▸ **Assignment**
Each record must be retyped in full. No character may differ.

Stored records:
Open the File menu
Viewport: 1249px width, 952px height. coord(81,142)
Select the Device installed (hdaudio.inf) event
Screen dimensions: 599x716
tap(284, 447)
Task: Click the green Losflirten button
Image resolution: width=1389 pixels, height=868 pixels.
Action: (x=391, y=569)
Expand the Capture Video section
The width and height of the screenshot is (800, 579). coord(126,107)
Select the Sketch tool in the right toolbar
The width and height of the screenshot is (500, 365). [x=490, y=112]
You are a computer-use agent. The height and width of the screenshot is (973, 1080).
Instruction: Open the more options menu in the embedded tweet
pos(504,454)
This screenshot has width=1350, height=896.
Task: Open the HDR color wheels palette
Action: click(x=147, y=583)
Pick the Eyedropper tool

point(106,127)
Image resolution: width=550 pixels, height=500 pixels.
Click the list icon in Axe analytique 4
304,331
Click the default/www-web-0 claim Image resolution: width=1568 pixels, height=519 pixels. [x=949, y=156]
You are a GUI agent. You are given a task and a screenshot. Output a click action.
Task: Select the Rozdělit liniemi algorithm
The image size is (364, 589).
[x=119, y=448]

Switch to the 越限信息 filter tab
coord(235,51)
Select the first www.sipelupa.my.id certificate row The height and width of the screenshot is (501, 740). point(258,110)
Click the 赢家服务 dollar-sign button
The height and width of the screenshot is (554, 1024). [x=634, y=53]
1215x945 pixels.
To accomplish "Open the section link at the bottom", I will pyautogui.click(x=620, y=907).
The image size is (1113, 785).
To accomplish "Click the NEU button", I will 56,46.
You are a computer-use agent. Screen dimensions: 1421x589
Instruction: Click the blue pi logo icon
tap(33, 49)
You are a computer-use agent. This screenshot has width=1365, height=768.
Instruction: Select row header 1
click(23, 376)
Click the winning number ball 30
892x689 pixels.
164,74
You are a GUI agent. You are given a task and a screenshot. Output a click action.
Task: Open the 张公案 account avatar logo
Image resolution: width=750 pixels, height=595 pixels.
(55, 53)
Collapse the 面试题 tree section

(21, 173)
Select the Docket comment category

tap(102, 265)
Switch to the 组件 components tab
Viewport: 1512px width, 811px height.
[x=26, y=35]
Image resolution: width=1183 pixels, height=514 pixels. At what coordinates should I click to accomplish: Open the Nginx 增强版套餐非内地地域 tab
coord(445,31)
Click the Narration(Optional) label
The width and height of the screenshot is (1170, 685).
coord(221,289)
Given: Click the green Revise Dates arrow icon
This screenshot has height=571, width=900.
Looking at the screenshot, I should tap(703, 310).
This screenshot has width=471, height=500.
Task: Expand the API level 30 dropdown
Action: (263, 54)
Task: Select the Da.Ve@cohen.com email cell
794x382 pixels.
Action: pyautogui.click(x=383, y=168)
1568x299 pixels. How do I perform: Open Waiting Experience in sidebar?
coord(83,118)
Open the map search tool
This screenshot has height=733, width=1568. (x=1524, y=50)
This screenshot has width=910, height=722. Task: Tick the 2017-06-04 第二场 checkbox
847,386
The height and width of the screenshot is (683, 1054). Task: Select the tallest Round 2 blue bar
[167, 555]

▸ **Answer section**
Open the File menu
Viewport: 1249px width, 952px height. coord(81,142)
Select the Device installed (hdaudio.inf) event
Screen dimensions: 599x716
tap(284, 447)
Task: Click the green Losflirten button
Image resolution: width=1389 pixels, height=868 pixels.
Action: (x=391, y=569)
Expand the Capture Video section
The width and height of the screenshot is (800, 579). coord(126,107)
Select the Sketch tool in the right toolbar
The width and height of the screenshot is (500, 365). [x=490, y=112]
You are a computer-use agent. The height and width of the screenshot is (973, 1080).
Instruction: Open the more options menu in the embedded tweet
pos(504,454)
This screenshot has width=1350, height=896.
Task: Open the HDR color wheels palette
Action: click(x=147, y=583)
Pick the Eyedropper tool

point(106,127)
Image resolution: width=550 pixels, height=500 pixels.
Click the list icon in Axe analytique 4
304,331
Click the default/www-web-0 claim Image resolution: width=1568 pixels, height=519 pixels. [x=949, y=156]
You are a GUI agent. You are given a task and a screenshot. Output a click action.
Task: Select the Rozdělit liniemi algorithm
The image size is (364, 589).
[x=119, y=448]

Switch to the 越限信息 filter tab
coord(235,51)
Select the first www.sipelupa.my.id certificate row The height and width of the screenshot is (501, 740). point(258,110)
Click the 赢家服务 dollar-sign button
The height and width of the screenshot is (554, 1024). [x=634, y=53]
1215x945 pixels.
To accomplish "Open the section link at the bottom", I will pyautogui.click(x=620, y=907).
The image size is (1113, 785).
To accomplish "Click the NEU button", I will 56,46.
You are a computer-use agent. Screen dimensions: 1421x589
Instruction: Click the blue pi logo icon
tap(33, 49)
You are a computer-use agent. This screenshot has width=1365, height=768.
Instruction: Select row header 1
click(23, 376)
Click the winning number ball 30
892x689 pixels.
164,74
You are a GUI agent. You are given a task and a screenshot. Output a click action.
Task: Open the 张公案 account avatar logo
Image resolution: width=750 pixels, height=595 pixels.
(55, 53)
Collapse the 面试题 tree section

(21, 173)
Select the Docket comment category

tap(102, 265)
Switch to the 组件 components tab
Viewport: 1512px width, 811px height.
[x=26, y=35]
Image resolution: width=1183 pixels, height=514 pixels. At what coordinates should I click to accomplish: Open the Nginx 增强版套餐非内地地域 tab
coord(445,31)
Click the Narration(Optional) label
The width and height of the screenshot is (1170, 685).
coord(221,289)
Given: Click the green Revise Dates arrow icon
This screenshot has height=571, width=900.
Looking at the screenshot, I should tap(703, 310).
This screenshot has width=471, height=500.
Task: Expand the API level 30 dropdown
Action: (263, 54)
Task: Select the Da.Ve@cohen.com email cell
794x382 pixels.
Action: pyautogui.click(x=383, y=168)
1568x299 pixels. How do I perform: Open Waiting Experience in sidebar?
coord(83,118)
Open the map search tool
This screenshot has height=733, width=1568. (x=1524, y=50)
This screenshot has width=910, height=722. Task: Tick the 2017-06-04 第二场 checkbox
847,386
The height and width of the screenshot is (683, 1054). Task: Select the tallest Round 2 blue bar
[167, 555]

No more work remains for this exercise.